Directories such as $HOME, $WORK or $SCRATCH are shared among the nodes of the cluster that you are using (including the front-end) via shared filesystems (NFS, Lustre) meaning that:

  • every file/directory pushed or created on the front-end is available on the computing nodes
  • every file/directory pushed or created on the computing nodes is available on the front-end

The two most common commands you can use for data transfers over SSH:

  • scp: for the full transfer of files and directories (only works fine for single files or directories of small/trivial size)
  • rsync: a software application which synchronizes files and directories from one location to another while minimizing data transfer as only the outdated or inexistent elements are transferred (practically required for lengthy complex transfers, which are more likely to be interrupted in the middle).

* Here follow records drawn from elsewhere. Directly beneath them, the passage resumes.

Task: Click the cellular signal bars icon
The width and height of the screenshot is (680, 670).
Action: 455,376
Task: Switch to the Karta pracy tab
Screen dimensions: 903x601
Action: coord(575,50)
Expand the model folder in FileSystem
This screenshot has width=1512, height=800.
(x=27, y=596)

Of both, normally the second approach should be preferred, as more generic; note that, both ensure a secure transfer of the data, within an encrypted tunnel.

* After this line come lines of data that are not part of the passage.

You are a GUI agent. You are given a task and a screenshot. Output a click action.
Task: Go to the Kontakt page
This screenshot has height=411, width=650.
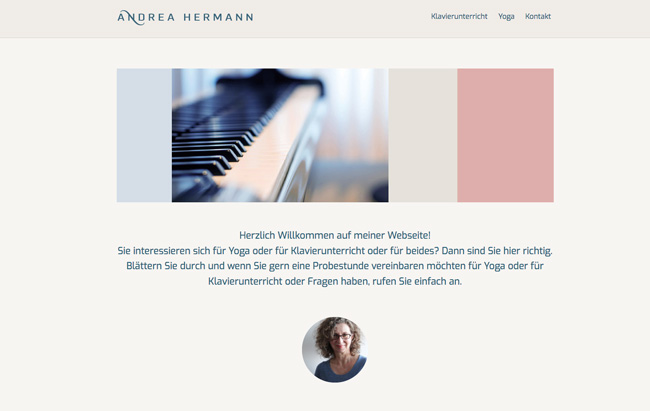point(538,16)
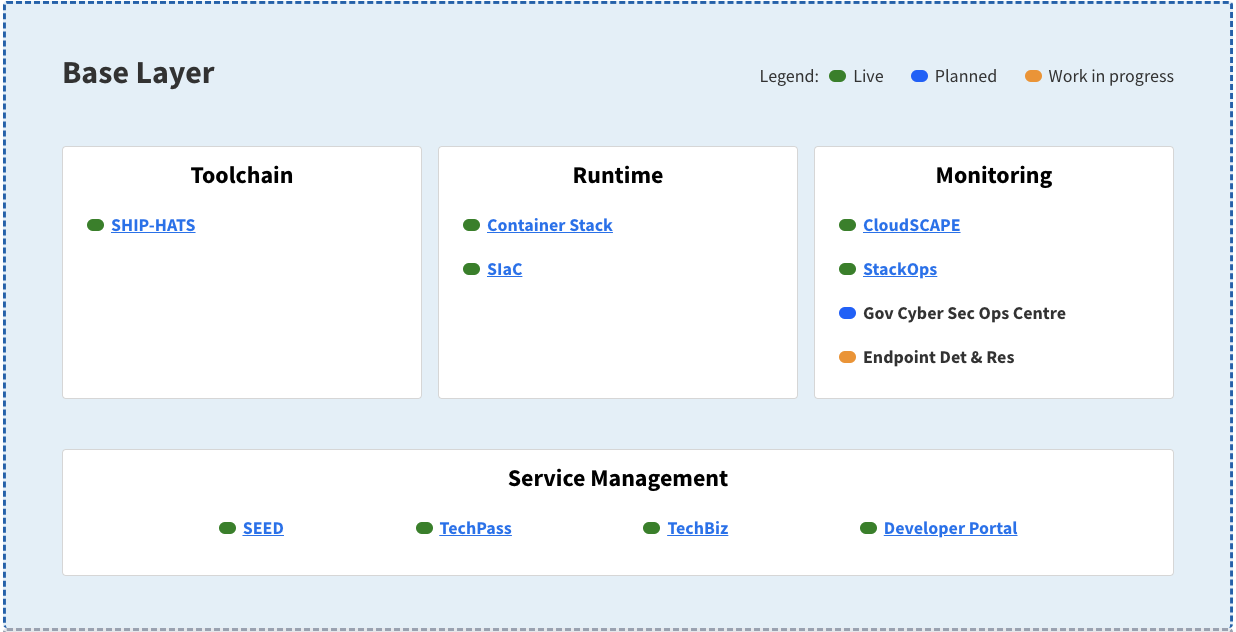The width and height of the screenshot is (1236, 632).
Task: Click the green Live status dot next to SHIP-HATS
Action: [x=97, y=225]
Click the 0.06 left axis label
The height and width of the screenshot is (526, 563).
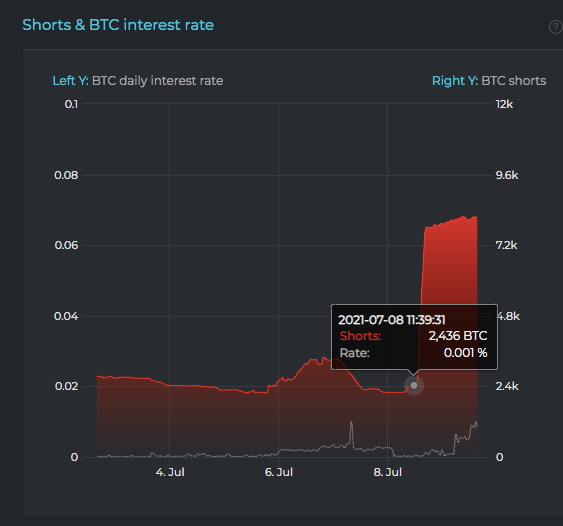click(66, 245)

N.B. There are many alternative ways to transfer files in HPC platforms and you should check your options according to the problem at hand. Please do not miss consulting the bb* family of tools, mentioned in the previous link, because these tools are available on the HPC platforms via modules.

Windows and OS X users may wish to transfer files from their systems to the clusters’ frontends with easy-to-use GUI applications such as:

These applications will need to be configured to connect to the frontends with the same parameters as discussed on the SSH access page.

Using scp

scp (see scp(1) ) or secure copy is probably the easiest of all the methods. The basic syntax is as follows:

scp [-P 8022] [-Cr] source_path destination_path
  • the -P option specifies the SSH port to use (in this case 8022)
  • the -C option activates the compression (actually, it passes the -C flag to ssh(1) to enable compression).
  • the -r option states to recursively copy entire directories (in this case, scp follows symbolic links encountered in the tree traversal). Please note that in this case, you must specify the source file as a directory for this to work.

The syntax for declaring a remote path is as follows on the cluster:
yourlogin@chaos-cluster:path/from/homedir

Transfer from your local machine to the remote cluster front-end

For instance; let’s assume you have a local directory ~/devel/myproject you want to transfer to the cluster, in your remote homedir.

$> scp -r ~/devel/myproject chaos-cluster:

Transfer from your local machine to the remote cluster front-end

This will transfer recursively your local directory ~/devel/myproject on the cluster front-end (in your homedir). Note that if you configured (as advised elsewhere) the SSH connection in your ~/.ssh/config file, you can use a much simpler syntax:

$> scp -r ~/devel/myproject chaos-cluster:

Transfer from the remote cluster front-end to your local machine

Conversely, let’s assume you want to retrieve the files ~/experiments/parallel_run/*

$> scp -P 8022 yourlogin@chaos-cluster:experiments/parallel_run/* /path/to/local/directory

Transfer from the remote cluster front-end to your local machine

Again, if you configured the SSH connection in your ~/.ssh/config file, you can use a simpler syntax:

$> scp chaos-cluster:experiments/parallel_run/* /path/to/local/directory

See the scp(1) man page for more details.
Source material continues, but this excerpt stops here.